Calendar - History of Calendar


We use a calendar every day. A calendar is made up of pages that show the months of the year and the days of the week. The calendar we use today has 12 months-January, February, March, April, May, June, July, August, September, October, November, December.

We use a calendar today to keep us on schedule. But at one time, there was no calendar! In ancient times, people used the sun, moon, and the stars to keep track of time. The first "calendar" was the Julian calendar. It was created in 46 B.C. It is called "Julian" because Julius Caesar was the emperor of Rome.

Pope Gregory XIII invented the calendar we use today in 1582. This is the calendar that has 12 months and 365 cays.

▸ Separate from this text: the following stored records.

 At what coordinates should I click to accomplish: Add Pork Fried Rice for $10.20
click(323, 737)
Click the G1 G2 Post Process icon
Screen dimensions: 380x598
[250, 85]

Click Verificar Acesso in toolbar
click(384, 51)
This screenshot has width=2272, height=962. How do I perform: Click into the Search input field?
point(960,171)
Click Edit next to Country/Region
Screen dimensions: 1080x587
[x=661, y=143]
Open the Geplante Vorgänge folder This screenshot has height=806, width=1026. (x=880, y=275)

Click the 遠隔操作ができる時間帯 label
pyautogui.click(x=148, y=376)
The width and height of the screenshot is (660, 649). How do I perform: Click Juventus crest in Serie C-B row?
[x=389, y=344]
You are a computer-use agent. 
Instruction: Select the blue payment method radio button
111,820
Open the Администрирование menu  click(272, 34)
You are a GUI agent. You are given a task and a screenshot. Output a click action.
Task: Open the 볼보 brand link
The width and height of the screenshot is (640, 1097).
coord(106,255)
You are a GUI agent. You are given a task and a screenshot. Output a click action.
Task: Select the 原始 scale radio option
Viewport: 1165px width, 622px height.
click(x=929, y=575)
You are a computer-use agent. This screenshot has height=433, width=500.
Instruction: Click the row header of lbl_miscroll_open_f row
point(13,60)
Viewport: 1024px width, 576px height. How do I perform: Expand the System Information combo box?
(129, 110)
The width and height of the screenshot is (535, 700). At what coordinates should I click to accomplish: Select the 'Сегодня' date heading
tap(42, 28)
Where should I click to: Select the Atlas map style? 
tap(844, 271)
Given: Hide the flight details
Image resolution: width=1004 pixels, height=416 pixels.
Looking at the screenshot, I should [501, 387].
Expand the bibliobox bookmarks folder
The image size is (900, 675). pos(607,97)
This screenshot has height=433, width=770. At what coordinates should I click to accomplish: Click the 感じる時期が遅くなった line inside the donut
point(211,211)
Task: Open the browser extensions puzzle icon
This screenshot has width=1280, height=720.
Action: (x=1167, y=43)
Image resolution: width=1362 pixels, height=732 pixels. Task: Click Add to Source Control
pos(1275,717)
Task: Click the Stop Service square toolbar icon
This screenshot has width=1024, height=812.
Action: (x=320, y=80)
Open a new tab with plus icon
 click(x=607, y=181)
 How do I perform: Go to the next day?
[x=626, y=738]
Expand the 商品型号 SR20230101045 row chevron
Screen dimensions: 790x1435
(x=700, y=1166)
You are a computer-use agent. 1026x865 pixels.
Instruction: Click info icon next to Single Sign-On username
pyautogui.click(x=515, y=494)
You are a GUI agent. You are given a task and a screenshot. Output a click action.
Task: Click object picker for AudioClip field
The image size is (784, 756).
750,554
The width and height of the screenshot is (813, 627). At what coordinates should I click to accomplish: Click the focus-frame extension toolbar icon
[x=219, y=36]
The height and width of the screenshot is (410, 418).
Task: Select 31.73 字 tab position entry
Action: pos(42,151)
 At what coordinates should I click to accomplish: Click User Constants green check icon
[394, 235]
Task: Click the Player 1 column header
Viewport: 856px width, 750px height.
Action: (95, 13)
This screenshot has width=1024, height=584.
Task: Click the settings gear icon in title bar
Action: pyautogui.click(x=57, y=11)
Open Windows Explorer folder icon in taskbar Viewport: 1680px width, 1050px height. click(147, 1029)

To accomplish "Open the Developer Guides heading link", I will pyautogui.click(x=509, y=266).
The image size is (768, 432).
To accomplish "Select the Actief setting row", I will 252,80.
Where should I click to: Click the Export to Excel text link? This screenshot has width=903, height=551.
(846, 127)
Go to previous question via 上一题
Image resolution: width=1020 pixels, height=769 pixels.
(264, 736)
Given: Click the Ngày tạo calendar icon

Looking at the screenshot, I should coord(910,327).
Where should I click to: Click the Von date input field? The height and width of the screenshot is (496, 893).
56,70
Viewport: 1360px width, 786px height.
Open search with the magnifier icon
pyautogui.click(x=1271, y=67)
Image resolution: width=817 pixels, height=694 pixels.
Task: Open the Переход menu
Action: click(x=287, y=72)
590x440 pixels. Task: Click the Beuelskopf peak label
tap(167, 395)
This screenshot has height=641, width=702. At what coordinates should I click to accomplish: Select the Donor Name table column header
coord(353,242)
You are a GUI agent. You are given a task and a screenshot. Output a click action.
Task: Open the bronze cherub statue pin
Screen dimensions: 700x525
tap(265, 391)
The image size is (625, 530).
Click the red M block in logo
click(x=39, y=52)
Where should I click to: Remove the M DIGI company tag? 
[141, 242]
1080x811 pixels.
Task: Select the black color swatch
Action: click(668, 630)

A year is the time it takes the earth to travel around the sun one time. So, a year is 365 and 1/4 days. But, how do we have 1/4 of a day? Every 4 years, there is an extra day in the month of February. February normally has 28 days, but every 4 years, there are 29 days. This is called a "leap year."

How many days do the other months have? September, November, April, and June have 30 days. The others-January March, May, July, August, October, and December-have 31 days.

The calendar also shows weeks and days. The weeks in the calendar start on Sunday and go to Saturday. There are 7 days in each week. Even though Sunday is the first day of the week in the calendar, we usually call Saturday and Sunday the "weekend." This is because the work week is from Monday to Friday.

Today, some people use a paper calendar and others have electronic calendars on their computers or phone. Calendars are used to keep schedules and to remind us of important holidays.